=== Records to use ===

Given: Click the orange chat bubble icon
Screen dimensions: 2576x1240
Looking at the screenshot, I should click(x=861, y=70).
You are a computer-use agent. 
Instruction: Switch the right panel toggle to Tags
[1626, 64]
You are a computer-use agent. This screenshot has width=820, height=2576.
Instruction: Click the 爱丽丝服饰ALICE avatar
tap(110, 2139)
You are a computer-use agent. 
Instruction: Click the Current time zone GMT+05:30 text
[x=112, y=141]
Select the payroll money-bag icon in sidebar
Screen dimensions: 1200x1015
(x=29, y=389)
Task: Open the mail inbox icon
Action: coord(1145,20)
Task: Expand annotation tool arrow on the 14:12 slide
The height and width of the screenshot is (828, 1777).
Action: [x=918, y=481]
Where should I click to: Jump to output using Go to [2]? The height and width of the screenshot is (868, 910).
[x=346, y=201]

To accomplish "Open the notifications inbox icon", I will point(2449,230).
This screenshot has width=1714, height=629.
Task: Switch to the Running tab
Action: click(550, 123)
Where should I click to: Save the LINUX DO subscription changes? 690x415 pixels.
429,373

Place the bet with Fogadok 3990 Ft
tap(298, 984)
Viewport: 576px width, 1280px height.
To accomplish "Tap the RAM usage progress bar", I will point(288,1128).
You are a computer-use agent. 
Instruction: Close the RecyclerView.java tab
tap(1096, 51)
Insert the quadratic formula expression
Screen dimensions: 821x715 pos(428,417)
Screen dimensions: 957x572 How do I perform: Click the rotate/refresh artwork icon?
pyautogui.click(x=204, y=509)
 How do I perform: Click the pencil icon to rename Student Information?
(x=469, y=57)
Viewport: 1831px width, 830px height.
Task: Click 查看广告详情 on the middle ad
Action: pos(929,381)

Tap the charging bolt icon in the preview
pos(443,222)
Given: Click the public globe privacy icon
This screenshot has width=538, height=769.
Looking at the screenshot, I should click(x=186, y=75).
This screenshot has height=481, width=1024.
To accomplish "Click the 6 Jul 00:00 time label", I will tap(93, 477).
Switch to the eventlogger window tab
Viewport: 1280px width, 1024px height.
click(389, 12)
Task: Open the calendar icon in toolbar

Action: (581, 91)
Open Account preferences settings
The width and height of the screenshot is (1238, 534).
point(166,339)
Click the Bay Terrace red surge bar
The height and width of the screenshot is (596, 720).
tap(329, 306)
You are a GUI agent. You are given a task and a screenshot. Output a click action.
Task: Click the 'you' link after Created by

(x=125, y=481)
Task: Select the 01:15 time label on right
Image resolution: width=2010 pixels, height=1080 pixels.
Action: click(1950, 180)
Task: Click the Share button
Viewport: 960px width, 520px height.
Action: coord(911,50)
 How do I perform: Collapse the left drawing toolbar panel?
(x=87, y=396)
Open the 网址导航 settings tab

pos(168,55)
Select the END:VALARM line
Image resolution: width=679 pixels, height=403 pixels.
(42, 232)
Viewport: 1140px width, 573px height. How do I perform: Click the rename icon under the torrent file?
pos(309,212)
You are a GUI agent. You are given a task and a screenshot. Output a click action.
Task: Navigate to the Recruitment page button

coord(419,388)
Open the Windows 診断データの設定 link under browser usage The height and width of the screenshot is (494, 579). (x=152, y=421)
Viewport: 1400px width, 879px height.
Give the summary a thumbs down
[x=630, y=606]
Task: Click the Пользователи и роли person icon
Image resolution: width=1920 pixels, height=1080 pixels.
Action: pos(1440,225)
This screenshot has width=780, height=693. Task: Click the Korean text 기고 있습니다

===

Do this
Rewrite the rows above as a numbered list, skipping any blank lines.

Exercise response
1. Given: Click the orange chat bubble icon
2. Screen dimensions: 2576x1240
3. Looking at the screenshot, I should click(x=861, y=70).
4. You are a computer-use agent. 
5. Instruction: Switch the right panel toggle to Tags
6. [1626, 64]
7. You are a computer-use agent. This screenshot has width=820, height=2576.
8. Instruction: Click the 爱丽丝服饰ALICE avatar
9. tap(110, 2139)
10. You are a computer-use agent. 
11. Instruction: Click the Current time zone GMT+05:30 text
12. [x=112, y=141]
13. Select the payroll money-bag icon in sidebar
14. Screen dimensions: 1200x1015
15. (x=29, y=389)
16. Task: Open the mail inbox icon
17. Action: coord(1145,20)
18. Task: Expand annotation tool arrow on the 14:12 slide
19. The height and width of the screenshot is (828, 1777).
20. Action: [x=918, y=481]
21. Where should I click to: Jump to output using Go to [2]? The height and width of the screenshot is (868, 910).
22. [x=346, y=201]
23. To accomplish "Open the notifications inbox icon", I will point(2449,230).
24. This screenshot has width=1714, height=629.
25. Task: Switch to the Running tab
26. Action: click(550, 123)
27. Where should I click to: Save the LINUX DO subscription changes? 690x415 pixels.
28. 429,373
29. Place the bet with Fogadok 3990 Ft
30. tap(298, 984)
31. Viewport: 576px width, 1280px height.
32. To accomplish "Tap the RAM usage progress bar", I will point(288,1128).
33. You are a computer-use agent. 
34. Instruction: Close the RecyclerView.java tab
35. tap(1096, 51)
36. Insert the quadratic formula expression
37. Screen dimensions: 821x715 pos(428,417)
38. Screen dimensions: 957x572 How do I perform: Click the rotate/refresh artwork icon?
39. pyautogui.click(x=204, y=509)
40.  How do I perform: Click the pencil icon to rename Student Information?
41. (x=469, y=57)
42. Viewport: 1831px width, 830px height.
43. Task: Click 查看广告详情 on the middle ad
44. Action: pos(929,381)
45. Tap the charging bolt icon in the preview
46. pos(443,222)
47. Given: Click the public globe privacy icon
48. This screenshot has width=538, height=769.
49. Looking at the screenshot, I should click(x=186, y=75).
50. This screenshot has height=481, width=1024.
51. To accomplish "Click the 6 Jul 00:00 time label", I will tap(93, 477).
52. Switch to the eventlogger window tab
53. Viewport: 1280px width, 1024px height.
54. click(389, 12)
55. Task: Open the calendar icon in toolbar
56. Action: (581, 91)
57. Open Account preferences settings
58. The width and height of the screenshot is (1238, 534).
59. point(166,339)
60. Click the Bay Terrace red surge bar
61. The height and width of the screenshot is (596, 720).
62. tap(329, 306)
63. You are a GUI agent. You are given a task and a screenshot. Output a click action.
64. Task: Click the 'you' link after Created by
65. (x=125, y=481)
66. Task: Select the 01:15 time label on right
67. Image resolution: width=2010 pixels, height=1080 pixels.
68. Action: click(1950, 180)
69. Task: Click the Share button
70. Viewport: 960px width, 520px height.
71. Action: coord(911,50)
72.  How do I perform: Collapse the left drawing toolbar panel?
73. (x=87, y=396)
74. Open the 网址导航 settings tab
75. pos(168,55)
76. Select the END:VALARM line
77. Image resolution: width=679 pixels, height=403 pixels.
78. (42, 232)
79. Viewport: 1140px width, 573px height. How do I perform: Click the rename icon under the torrent file?
80. pos(309,212)
81. You are a GUI agent. You are given a task and a screenshot. Output a click action.
82. Task: Navigate to the Recruitment page button
83. coord(419,388)
84. Open the Windows 診断データの設定 link under browser usage The height and width of the screenshot is (494, 579). (x=152, y=421)
85. Viewport: 1400px width, 879px height.
86. Give the summary a thumbs down
87. [x=630, y=606]
88. Task: Click the Пользователи и роли person icon
89. Image resolution: width=1920 pixels, height=1080 pixels.
90. Action: pos(1440,225)
91. This screenshot has width=780, height=693. Task: Click the Korean text 기고 있습니다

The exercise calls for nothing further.